A complementar esta estratégia de mobilidade interna, o banco promove todos os anos o “Portugal Career Days” como um marco importante neste compromisso, uma vez que a iniciativa é feita para que os colaboradores conheçam o grupo, as equipas e as suas funções, e reflitam sobre o seu próprio desenvolvimento.
Como detetam e apoiam os colaboradores com capacidades de liderança, para que consigam alcançar essas posições?
Conforme consta da nossa Employee Value Proposition local, o BNP Paribas assumiu um compromisso com o desenvolvimento das pessoas, porque é um dos principais impulsionadores do nosso crescimento organizacional. Enquanto o banco promove diferentes oportunidades de carreira, as pessoas estão ao comando do seu desenvolvimento e são incentivadas a tomar as rédeas do seu próprio percurso profissional.
O BNP Paribas identifica os seus futuros líderes através de quem gere diretamente os seus percursos nas diferentes áreas de negócio: a sua liderança.

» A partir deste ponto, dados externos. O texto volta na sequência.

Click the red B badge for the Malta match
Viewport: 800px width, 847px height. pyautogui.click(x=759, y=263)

Esta informação é recolhida e centralizada no departamento de Gestão de Pessoas para validação de critérios de seleção e decisão quanto à sua integração num dos programas de desenvolvimento de liderança em prática no grupo, dos quais o mais expressivo será o programa “Leaders for Tomorrow”. Os gestores das diferentes áreas de negócio são responsáveis por continuar a apoiar a permanência dos colaboradores no programa, nomeadamente criando as condições necessárias para a sua participação nas diferentes atividades (formação, mentoria, coaching, etc) que este contempla, bem como a promoção do plano de desenvolvimento pessoal de cada futuro líder, que exige o compromisso de todos: do próprio colaborador, do seu manager e dos profissionais de Gestão de Pessoas que os acompanham.

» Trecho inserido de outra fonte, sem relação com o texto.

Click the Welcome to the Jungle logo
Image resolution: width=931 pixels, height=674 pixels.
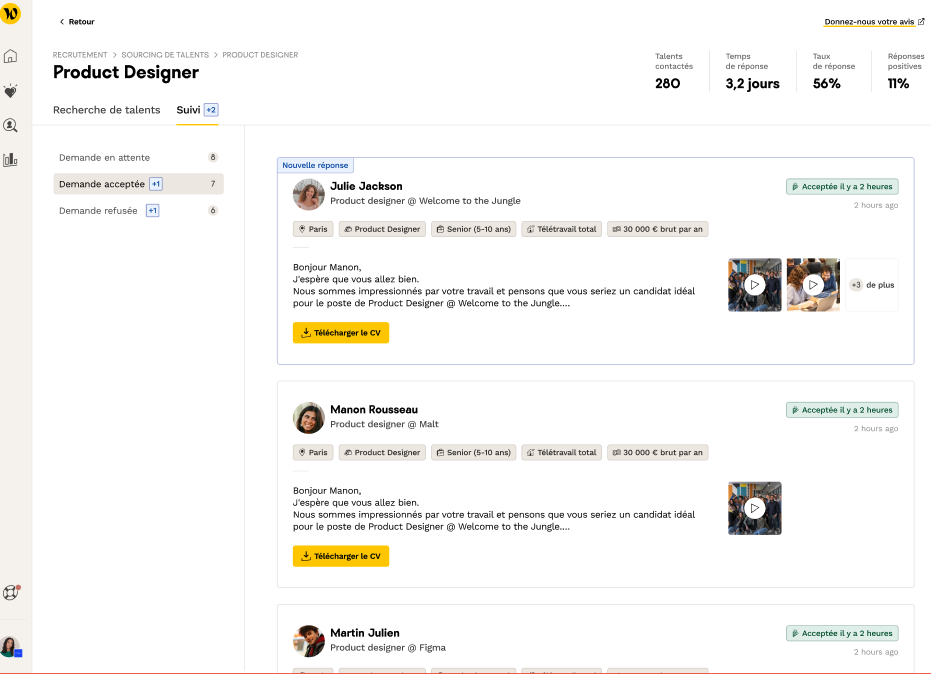pos(11,14)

E qual a vossa estratégia para a formação contínua dos colaboradores?
Para nós, o desenvolvimento das pessoas é um compromisso de longo prazo e um dos principais impulsionadores do crescimento organizacional. Temos orgulho de investir continuamente no desenvolvimento das capacidades e dos conhecimentos dos nossos colaboradores através de planos de desenvolvimento pessoal personalizados, formações de soft skills, programas de gestão, formações de negócios e finanças, e do nosso “Programa de Talentos”, projetado para apoiar os nossos colaboradores a alcançarem sucesso e destaque num ambiente de ritmo acelerado.
Na “Academia de Formação” incentivamos os nossos colaboradores a enriquecer os seus conhecimentos e a expandir as suas competências através de planos de desenvolvimento pessoal feitos à medida de cada um. Em 2023, lançámos a nossa primeira academia de aprendizagem social que permite aos nossos pares aprender e desenvolver as suas competências.
Podemos também acrescentar que o banco tem apoiado a integração de refugiados e migrantes, promovendo os seus talentos e competências, durante os anos de 2022 a 2024, oferecendo-lhes acesso à educação, aulas de idiomas e formação profissional. Em Portugal, a Fundação BNP Paribas apoia, na sua primeira edição, a Associação JRS (Jesuit Refugee Service).